Look I would continue, but I just really don't care to.

There is an extremely valid reason why true faux artists are worth every golden cent, yet once again S.W. will have every bored, wealthy wife of a Dr. printing up business cards claiming to be a faux artist.

UGH...


WisePainter spent 7 months as an apprentice working for a full time faux company in Naples Florida, creating custom decorative finishes for some of the areas wealthiest residents. 

yes.


----------



## bikerboy (Sep 16, 2007)

You are not the kind of person they are targeting. The don't want pro's, they want HO schmoe's.


----------



## WisePainter (Dec 27, 2008)

bikerboy said:


> You are not the kind of person they are targeting. The don't want pro's, they want HO schmoe's.



That's why I quit my rant...

Too many people running around with sponges, rags and plastic sheeting, watching HGTV, charging big money to do some sloppy finish that looks like a 4 year old did it.

Killed the faux market overnight..

Faux? More like fraud.


----------



## RCP (Apr 18, 2007)

Wise, are you still doing much Faux? I rarely see any around here.


----------



## WisePainter (Dec 27, 2008)

RCP said:


> Wise, are you still doing much Faux? I rarely see any around here.


I have 2 projects I am getting ready for, but around here people aren't really the artsy types.
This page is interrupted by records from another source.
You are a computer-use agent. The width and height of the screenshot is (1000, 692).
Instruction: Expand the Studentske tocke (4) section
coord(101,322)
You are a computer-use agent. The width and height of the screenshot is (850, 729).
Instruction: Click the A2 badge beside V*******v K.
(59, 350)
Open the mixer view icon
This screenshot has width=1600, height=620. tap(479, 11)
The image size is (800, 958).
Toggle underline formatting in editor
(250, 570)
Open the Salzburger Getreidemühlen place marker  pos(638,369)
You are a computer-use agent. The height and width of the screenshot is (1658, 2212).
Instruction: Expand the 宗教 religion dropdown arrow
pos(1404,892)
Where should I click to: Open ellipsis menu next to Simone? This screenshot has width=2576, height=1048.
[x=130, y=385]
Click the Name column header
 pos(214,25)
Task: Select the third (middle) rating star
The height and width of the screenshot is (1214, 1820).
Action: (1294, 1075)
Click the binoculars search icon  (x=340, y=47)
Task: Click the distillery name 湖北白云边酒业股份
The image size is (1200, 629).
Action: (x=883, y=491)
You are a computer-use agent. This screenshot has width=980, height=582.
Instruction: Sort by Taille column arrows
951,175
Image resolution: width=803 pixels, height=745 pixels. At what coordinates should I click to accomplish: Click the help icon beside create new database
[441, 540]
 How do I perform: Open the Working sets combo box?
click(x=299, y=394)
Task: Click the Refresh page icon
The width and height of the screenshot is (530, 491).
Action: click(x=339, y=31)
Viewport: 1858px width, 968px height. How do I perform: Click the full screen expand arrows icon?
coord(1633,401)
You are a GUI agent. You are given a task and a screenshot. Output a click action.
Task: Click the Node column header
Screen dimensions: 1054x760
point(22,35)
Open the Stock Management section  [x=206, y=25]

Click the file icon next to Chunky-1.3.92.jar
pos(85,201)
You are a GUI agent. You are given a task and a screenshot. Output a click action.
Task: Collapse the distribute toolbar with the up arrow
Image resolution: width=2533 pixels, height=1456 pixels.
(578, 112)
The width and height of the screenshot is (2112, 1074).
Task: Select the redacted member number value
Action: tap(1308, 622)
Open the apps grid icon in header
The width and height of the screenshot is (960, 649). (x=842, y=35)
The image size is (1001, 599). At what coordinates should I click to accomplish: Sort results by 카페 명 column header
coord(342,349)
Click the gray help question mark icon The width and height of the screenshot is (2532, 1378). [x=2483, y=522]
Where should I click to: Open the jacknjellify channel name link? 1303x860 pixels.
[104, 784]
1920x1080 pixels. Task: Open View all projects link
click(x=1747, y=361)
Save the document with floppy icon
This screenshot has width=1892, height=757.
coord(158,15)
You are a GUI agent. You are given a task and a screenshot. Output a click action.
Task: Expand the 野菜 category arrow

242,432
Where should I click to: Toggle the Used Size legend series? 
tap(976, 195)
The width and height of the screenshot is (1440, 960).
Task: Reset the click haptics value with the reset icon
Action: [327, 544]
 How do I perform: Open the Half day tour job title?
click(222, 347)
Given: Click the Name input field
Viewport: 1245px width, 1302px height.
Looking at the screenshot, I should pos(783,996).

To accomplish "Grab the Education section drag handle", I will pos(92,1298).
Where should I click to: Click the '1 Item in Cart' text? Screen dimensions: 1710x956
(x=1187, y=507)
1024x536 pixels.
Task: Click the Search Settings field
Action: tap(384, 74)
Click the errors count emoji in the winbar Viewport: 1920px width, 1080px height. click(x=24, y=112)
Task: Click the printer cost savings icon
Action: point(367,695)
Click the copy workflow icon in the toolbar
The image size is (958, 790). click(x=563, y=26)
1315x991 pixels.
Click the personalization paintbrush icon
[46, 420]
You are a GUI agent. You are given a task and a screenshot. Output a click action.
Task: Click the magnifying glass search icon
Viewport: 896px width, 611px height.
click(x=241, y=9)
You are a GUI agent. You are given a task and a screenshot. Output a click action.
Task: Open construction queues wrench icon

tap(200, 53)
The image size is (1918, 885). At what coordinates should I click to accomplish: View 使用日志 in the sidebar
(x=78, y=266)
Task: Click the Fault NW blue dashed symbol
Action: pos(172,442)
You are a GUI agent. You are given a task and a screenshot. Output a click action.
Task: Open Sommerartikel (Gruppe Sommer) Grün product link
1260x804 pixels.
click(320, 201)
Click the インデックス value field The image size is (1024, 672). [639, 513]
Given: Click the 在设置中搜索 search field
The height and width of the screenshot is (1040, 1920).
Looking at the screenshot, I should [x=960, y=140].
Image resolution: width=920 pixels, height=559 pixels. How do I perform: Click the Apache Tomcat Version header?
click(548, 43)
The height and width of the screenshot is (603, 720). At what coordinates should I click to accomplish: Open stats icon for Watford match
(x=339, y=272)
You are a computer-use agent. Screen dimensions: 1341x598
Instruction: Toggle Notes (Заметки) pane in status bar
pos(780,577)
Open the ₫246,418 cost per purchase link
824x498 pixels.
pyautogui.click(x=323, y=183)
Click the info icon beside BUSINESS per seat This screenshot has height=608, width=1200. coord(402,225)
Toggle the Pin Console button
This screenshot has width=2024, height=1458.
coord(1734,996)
More of the dark pallette young professionals crowd, and java brown lovers. I am designing some finishes to better fit the local trends, but even then I am selling far less faux the past couple of years.
I'm pretty sure the economy is a big part of it...I really hope.


----------



## chrisn (Jul 15, 2007)

WisePainter said:


> That's why I quit my rant...
> 
> Too many people running around with sponges, rags and plastic sheeting, watching HGTV, charging big money to do some sloppy finish that looks like a 4 year old did it.
> 
> ...


 
When my son was 4, most of his artwork looked better than a lot of crap faux I have seen done by the rich Dr's bored wives you mentioned.:whistling2:


----------



## brushmonkey (Jan 4, 2010)

Nailed it! :laughing:


chrisn said:


> When my son was 4, most of his artwork looked better than a lot of crap faux I have seen done by the rich Dr's bored wives you mentioned.:whistling2:


----------



## johnthepainter (Apr 1, 2008)

faux is so lame.

wood grained??? how about installing some wood and finishing it??? 

faux granite??? how about installing some granite???

instead of paying for a fake finish, take that $$$ and put it towards the real thing.


----------



## aaron61 (Apr 29, 2007)

high fibre said:


> faux is so lame.
> 
> wood grained??? how about installing some wood and finishing it???
> 
> ...


Kind of an 80's thing isn't it?


----------



## WisePainter (Dec 27, 2008)

high fibre said:


> faux is so lame.
> 
> wood grained??? how about installing some wood and finishing it???
> 
> ...


bitter much?



aaron61 said:


> Kind of an 80's thing isn't it?


no, that's wallpaper...


----------